### REQUIREMENT
Convert the material from the line containing "Click the Mass Action Processes icon" up to and including the line containing "coord(225,283)" into a numbered list, omitting blank lines. Leave the pictures out of the answer.

— START OF WORKING DATA —

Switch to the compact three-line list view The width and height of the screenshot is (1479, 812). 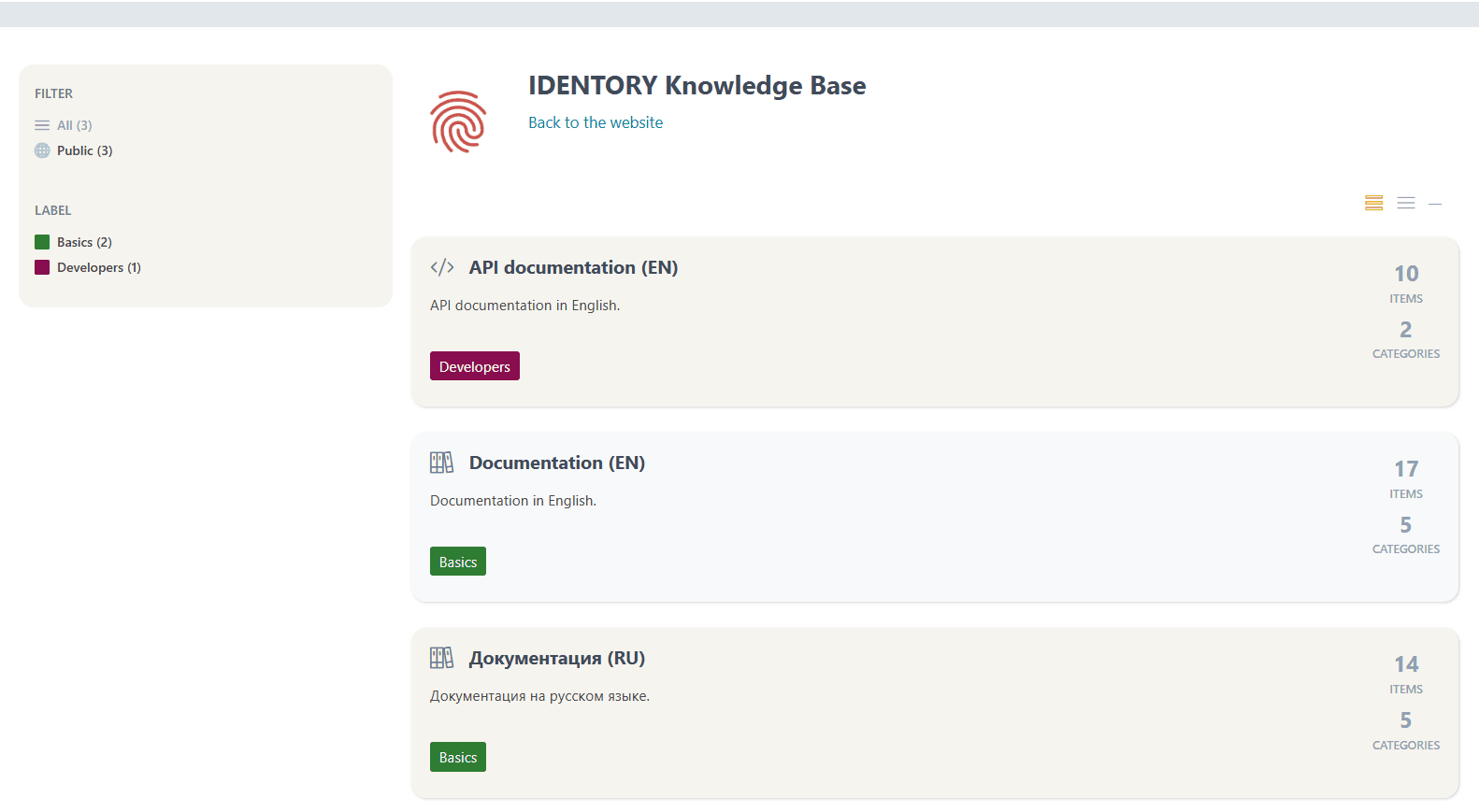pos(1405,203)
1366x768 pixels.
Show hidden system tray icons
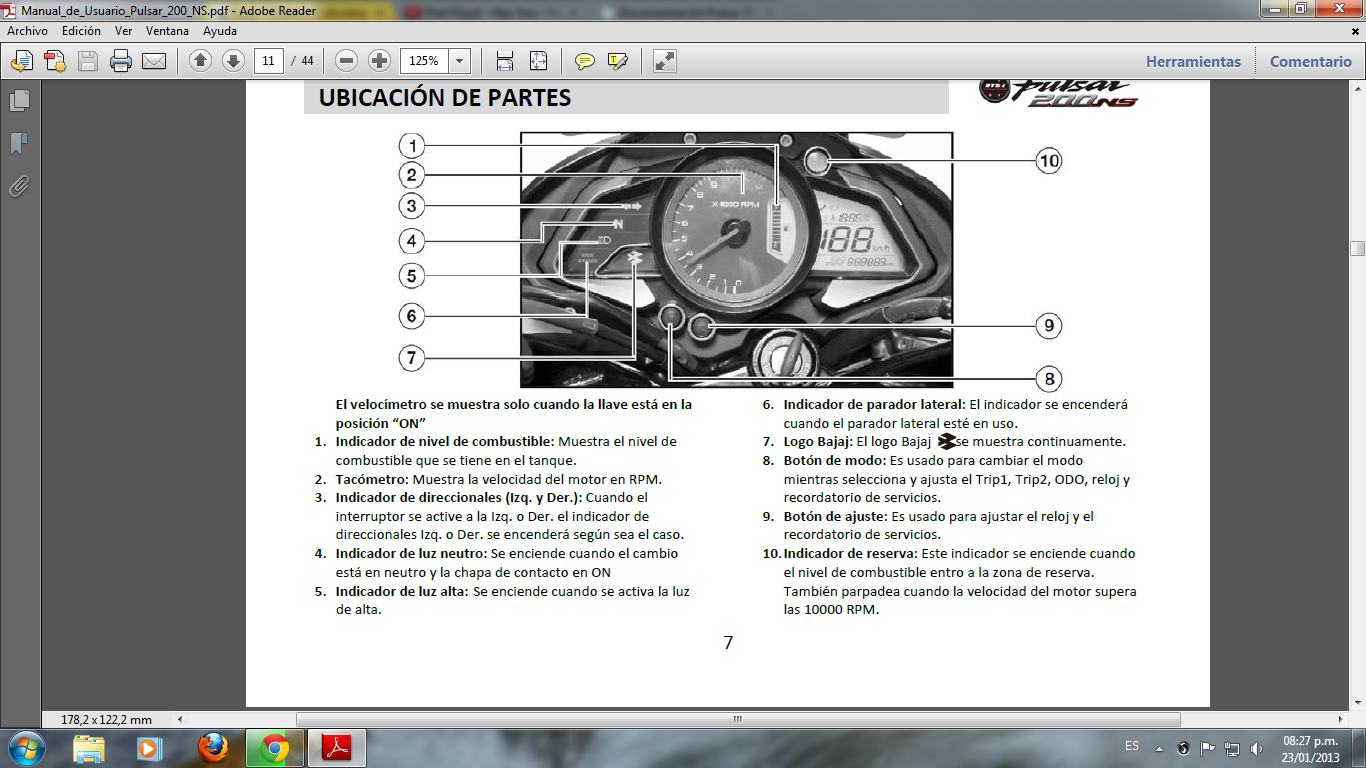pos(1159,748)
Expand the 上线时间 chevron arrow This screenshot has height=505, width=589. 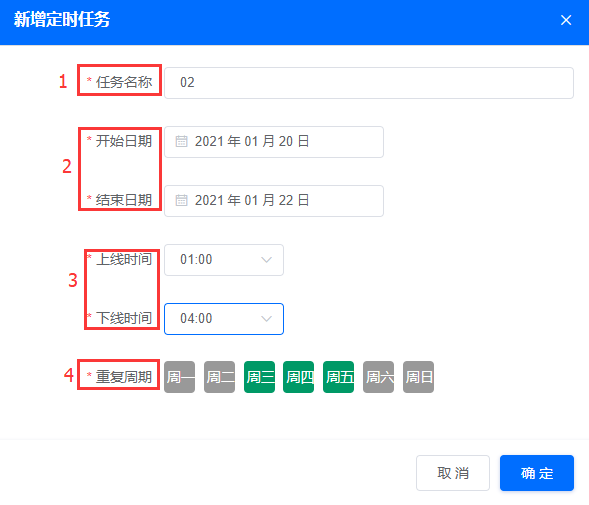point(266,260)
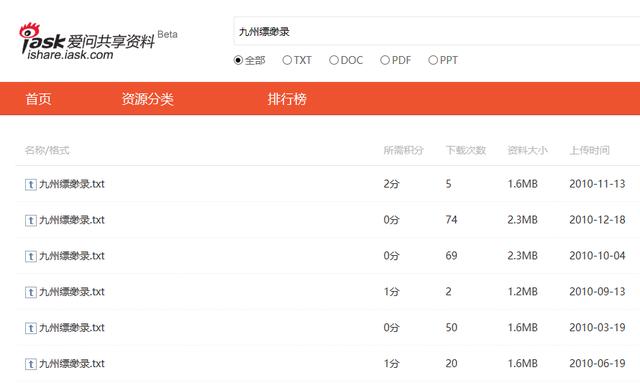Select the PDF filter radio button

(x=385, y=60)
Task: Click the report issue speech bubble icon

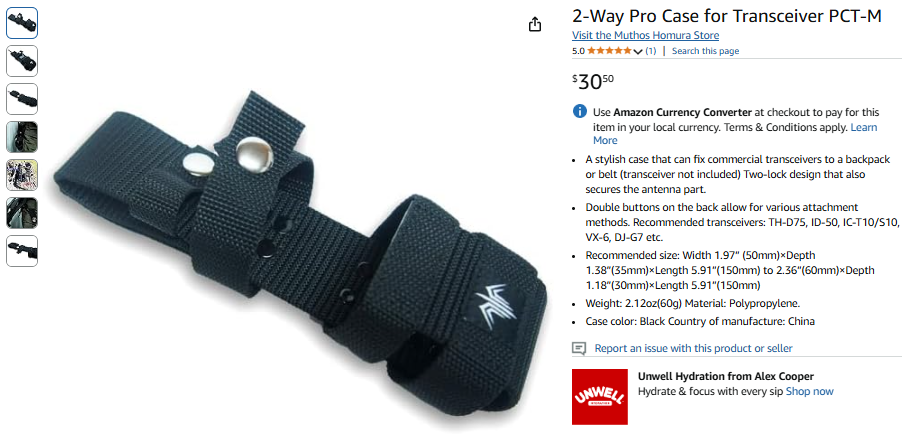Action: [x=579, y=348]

— END OF WORKING DATA —
— START OF WORKING DATA —

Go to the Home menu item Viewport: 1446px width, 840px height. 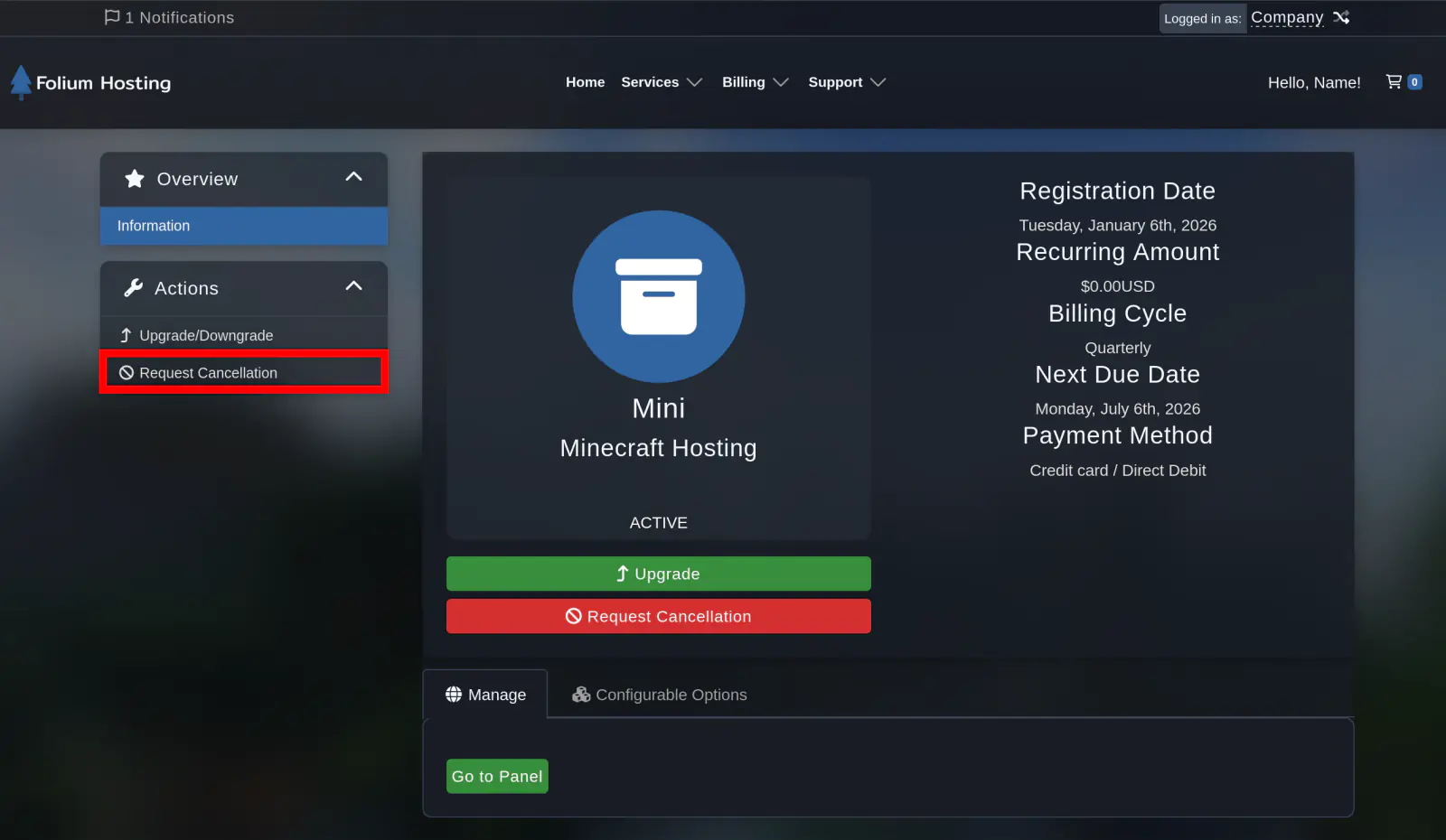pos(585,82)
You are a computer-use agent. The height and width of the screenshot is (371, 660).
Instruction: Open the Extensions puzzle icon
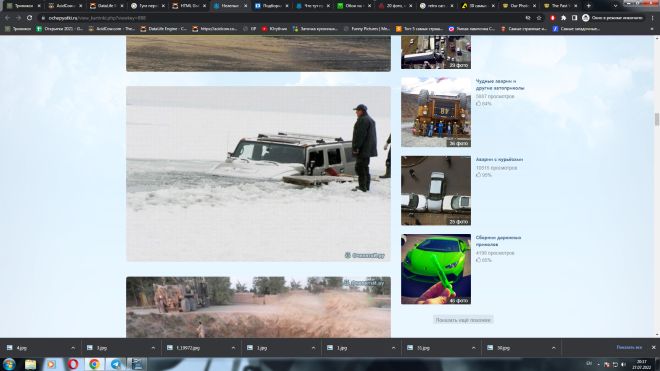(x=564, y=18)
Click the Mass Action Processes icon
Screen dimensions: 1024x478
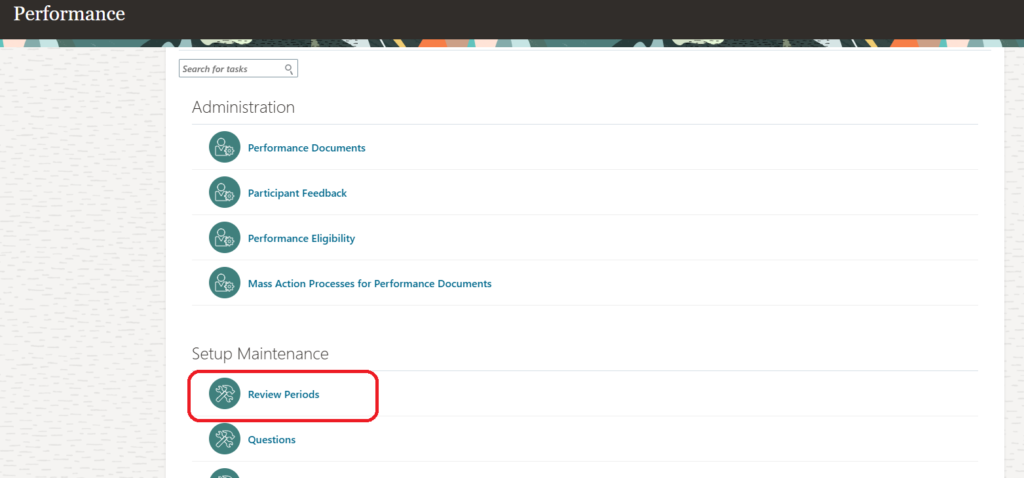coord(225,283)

— END OF WORKING DATA —

### ANSWER FOR THE TASK
1. Click the Mass Action Processes icon
2. Screen dimensions: 1024x478
3. coord(225,283)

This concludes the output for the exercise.